START Task data

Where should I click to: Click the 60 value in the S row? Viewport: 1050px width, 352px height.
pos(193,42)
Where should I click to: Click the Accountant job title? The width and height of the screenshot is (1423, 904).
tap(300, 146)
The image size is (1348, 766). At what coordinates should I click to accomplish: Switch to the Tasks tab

END Task data

» Your assignment: Exactly as they appear above, write out all of the lines.

» Expected answer:
Where should I click to: Click the 60 value in the S row? Viewport: 1050px width, 352px height.
pos(193,42)
Where should I click to: Click the Accountant job title? The width and height of the screenshot is (1423, 904).
tap(300, 146)
The image size is (1348, 766). At what coordinates should I click to accomplish: Switch to the Tasks tab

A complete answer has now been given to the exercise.